Former Chief Defence Scientist Professor Robert Clark has been appointed to the newly created Chair of Energy Strategy and Policy at the University of New South Wales.

 

Professor Clark will focus on evaluating the potential for unconventional gas (shale gas) to play a role in Australia's reduced-carbon-footprint energy mix. This will include an assessment of the environmental impact of shale gas extraction and the development of responsible strategies and policy recommendations. 

 

Professor Clark was appointed Australia’s Chief Defence Scientist (CDS) and CEO of the Defence Science and Technology Organisation in 2008, a post he held until October last year. As CDS, he was a member of Australia’s Defence Committee and the Prime Minister’s Science, Engineering and Innovation Council.

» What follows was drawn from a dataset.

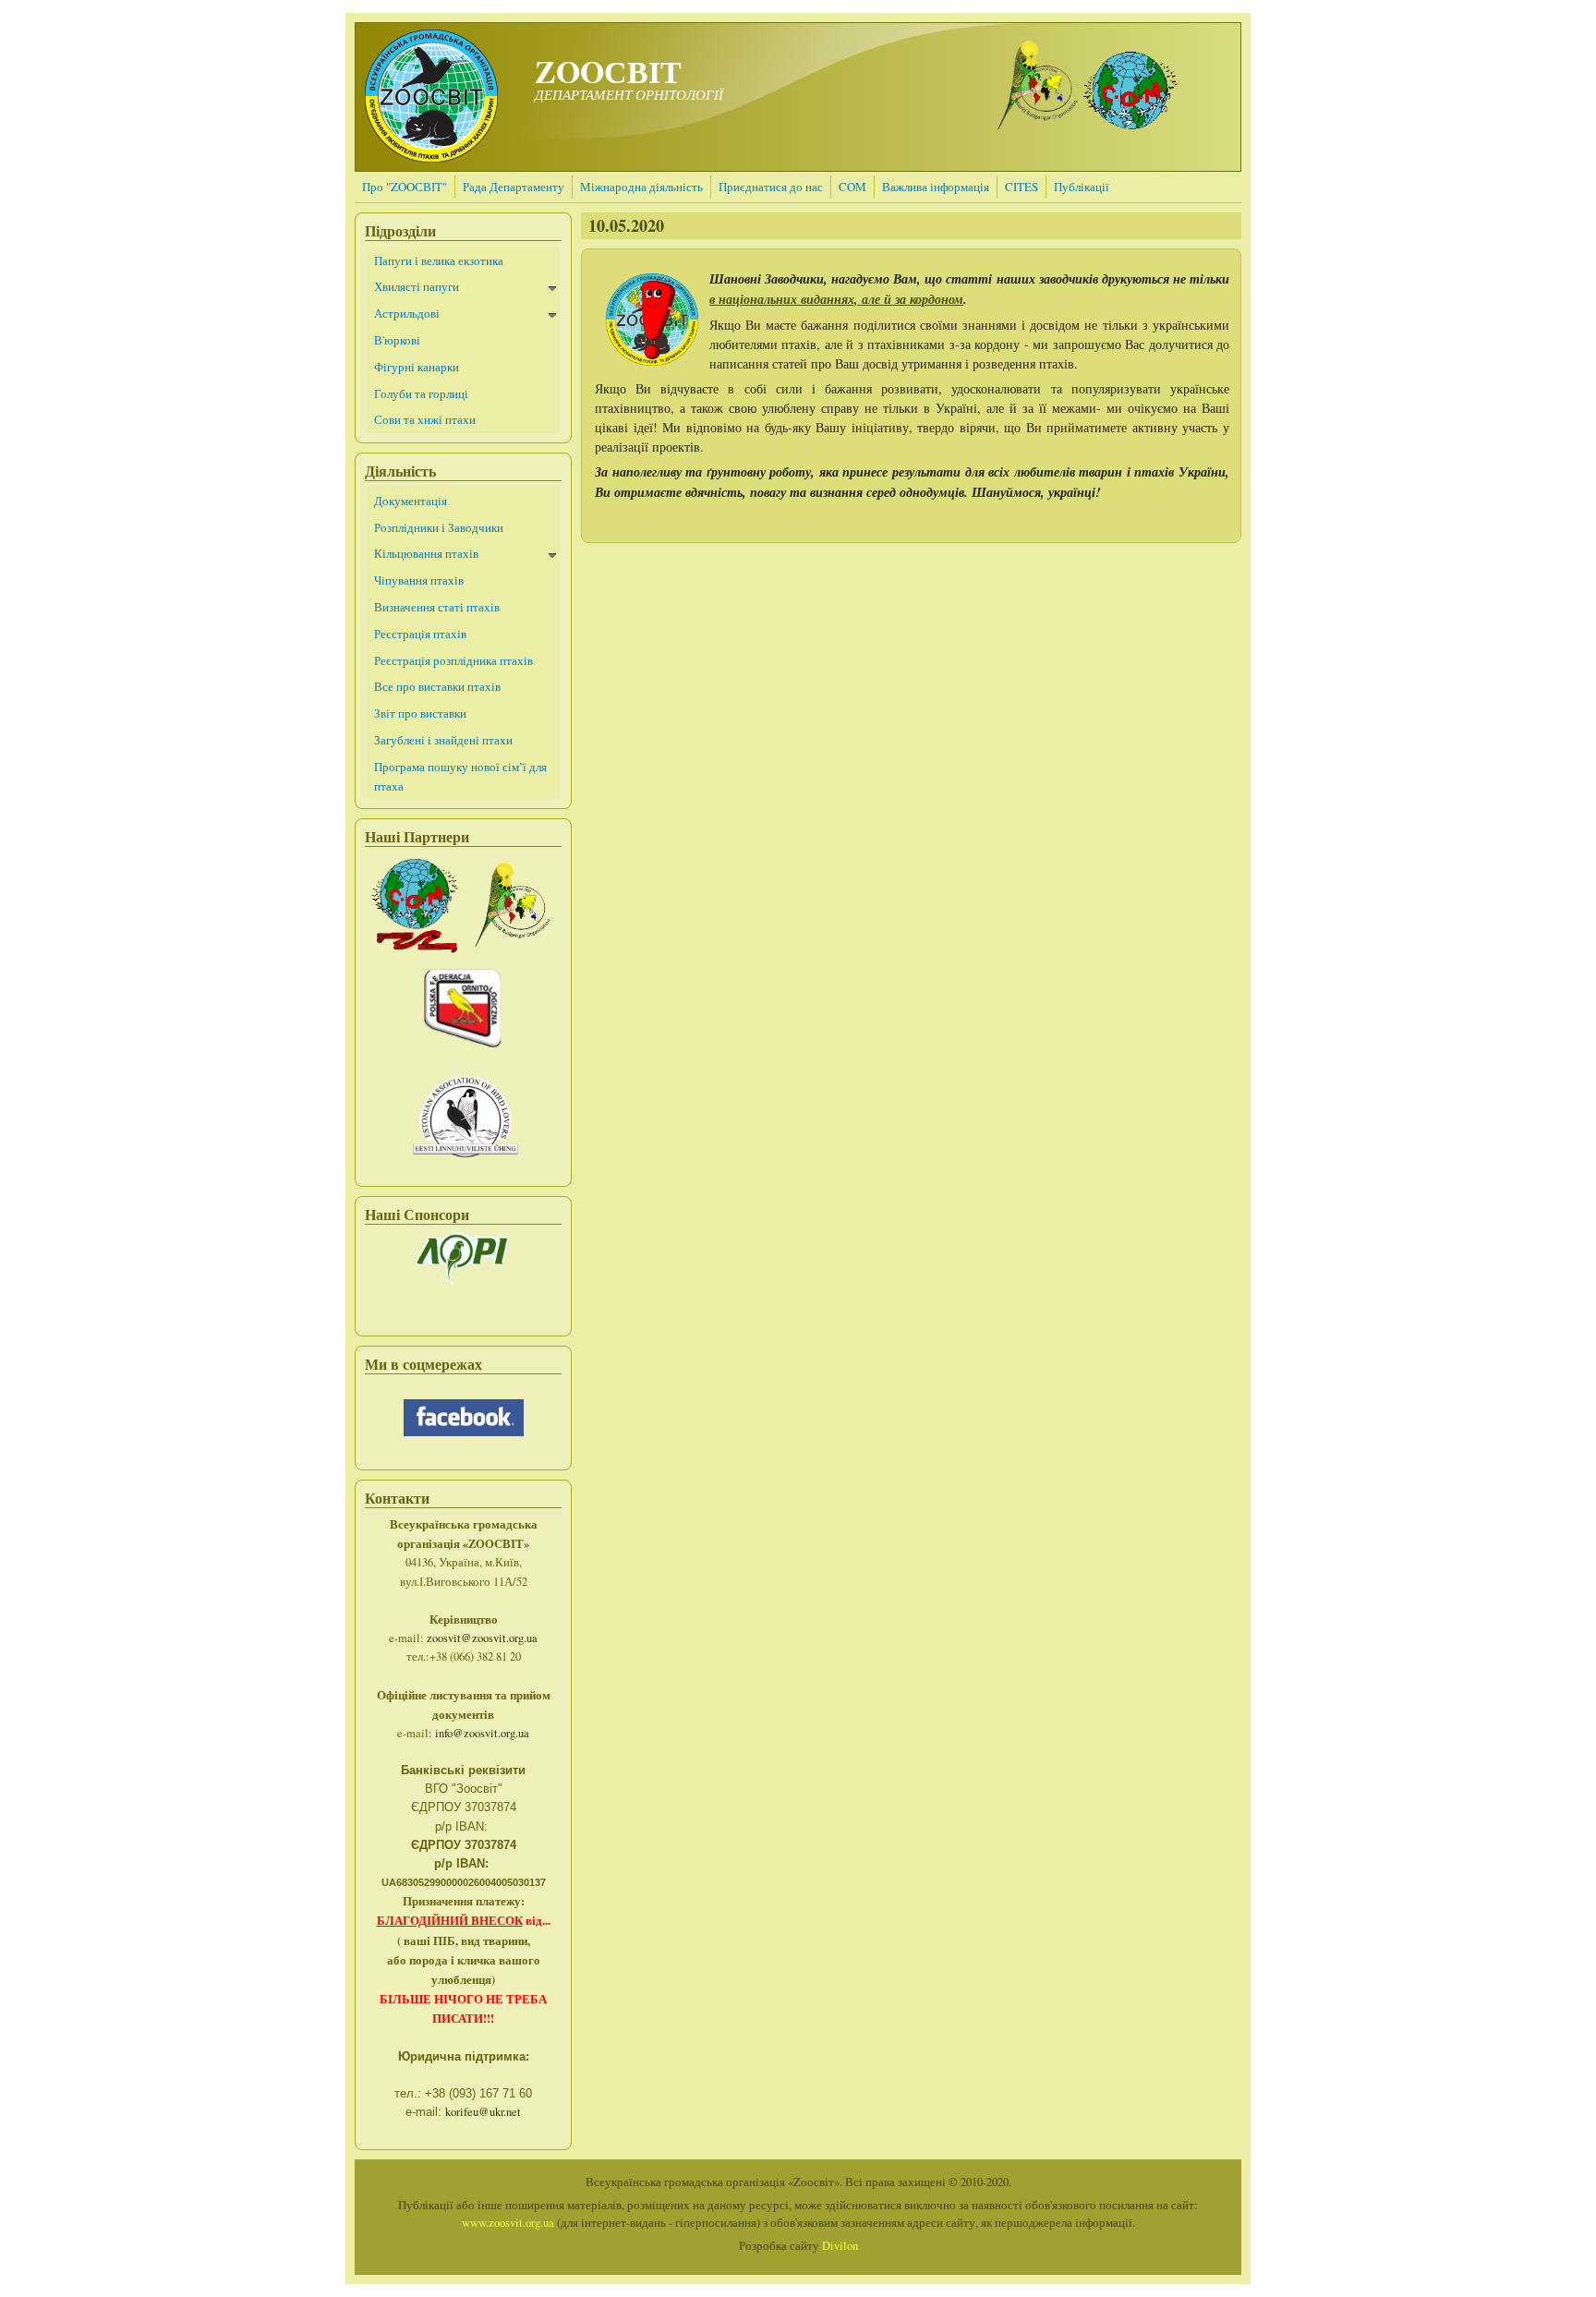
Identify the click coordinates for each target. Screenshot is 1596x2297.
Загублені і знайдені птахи (443, 739)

He had previously been head of the Australian Research Council (ARC) Centre of Excellence for Quantum Computer Technology, based at UNSW.

 

Professor Clark gained his Bachelor of Science from UNSW and the Royal Australian Naval College at Jervis Bay in 1973. After 10 years Navy service he completed a PhD in Physics at UNSW and the University of Oxford and went on to hold the combined faculty position of a lectureship at Oxford and Fellow of The Queen’s College, Oxford.

 

Professor Clark headed a research group in experimental quantum physics at Oxford’s Clarendon Laboratory before returning to Australia in 1991 to take up the Chair of Experimental Physics at UNSW. In 2000 he established the ARC Special Research Centre for Quantum Computer Technology, one of the world’s largest centres devoted to this new science, which became an ARC Centre of Excellence in 2003. 

 

Professor Clark is a Fellow of the Australian Academy of Science, has the rare distinction of being twice named as an Australian Government Federation Fellow, and has received both the Australian Defence Medal and the Australian Centenary Medal. In 2008 he was awarded the Eureka Prize for Leadership in Science for his pioneering role in making Australia a world leader in nanotechnology and quantum computing.